Festival de Cannes 2025 : Juliette Binoche, présidente du jury et star rebelle
On dit que la réalité dépasse souvent la fiction. Dans la série Dix pour cent, Juliette Binoche incarnait, avec dérision, son propre rôle en maîtresse de cérémonie stressée au Festival de Cannes.
Cette année, pour de vrai, elle se voit confier l'honneur de présider le jury de la grand-messe du cinéma français. Un rôle taillé sur mesure pour cette actrice déjà rodé à l'exercice. En 2019, elle se retrouvait à la tête du jury de la Berlinale. Ces deux festivals ont, par le passé, récompensé ses talents d'actrice.
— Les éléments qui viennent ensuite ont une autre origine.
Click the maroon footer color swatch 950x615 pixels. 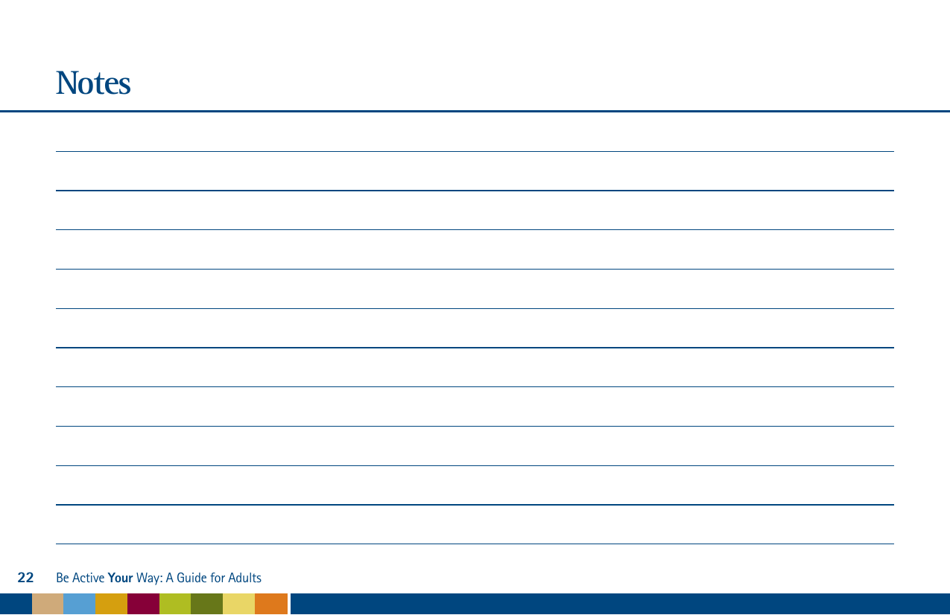click(x=143, y=604)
À l'annonce de sa nomination, mardi 4 février, l'actrice française, âgée de 61 ans, a exprimé sa gratitude sur Instagram : "En 1985, je montais les marches pour la première fois avec l'enthousiasme et l'incertitude d'une jeune actrice. Je n'imaginais pas revenir quarante ans après dans ce rôle honorifique de présidente du jury. J'en pèse le privilège, la responsabilité et la nécessité absolue d'humilité."
Oscarisée, césarisée et sacrée à Cannes, Venise et Berlin
C'est donc quarante ans qui se sont écoulés depuis le premier sacre de Juliette Binoche, à Cannes. Tout juste âgée de 20 ans, la jeune actrice faisait une apparition remarquée au festival. Aux côtés de l'équipe du film Rendez-vous du réalisateur André Téchiné, elle célébrait son premier grand succès d'actrice. Le début d'une longue carrière, phénoménale, en quantité de films tournés, plus de soixante-dix, de récompenses (un Oscar, des César et des prix d'interprétation à Cannes, Venise et Berlin) et de rencontres artistiques.
"Je suis née à Cannes."
Juliette Binoche
Les cinéastes Michael Haneke, Olivier Assayas, Claire Denis, Chantal Akerman, Anthony Minghella, Leos Carax ou encore Jean-Luc Godard lui ont offert des rôles dans leurs films. Juliette Binoche a joué aux côtés de nombreuses stars du cinéma : Daniel Day-Lewis, Steve Carell, Johnny Depp, Morgan Freeman, Ralph Fiennes, Yolande Moreau, Noémie Lvovsky, Lambert Wilson, Benoît Magimel, Colin Firth. Cette filmographie rend compte d'une actrice culte, tout-terrain, déterminée et spontanée, devenue le joyau du cinéma français et la coqueluche des studios hollywoodiens.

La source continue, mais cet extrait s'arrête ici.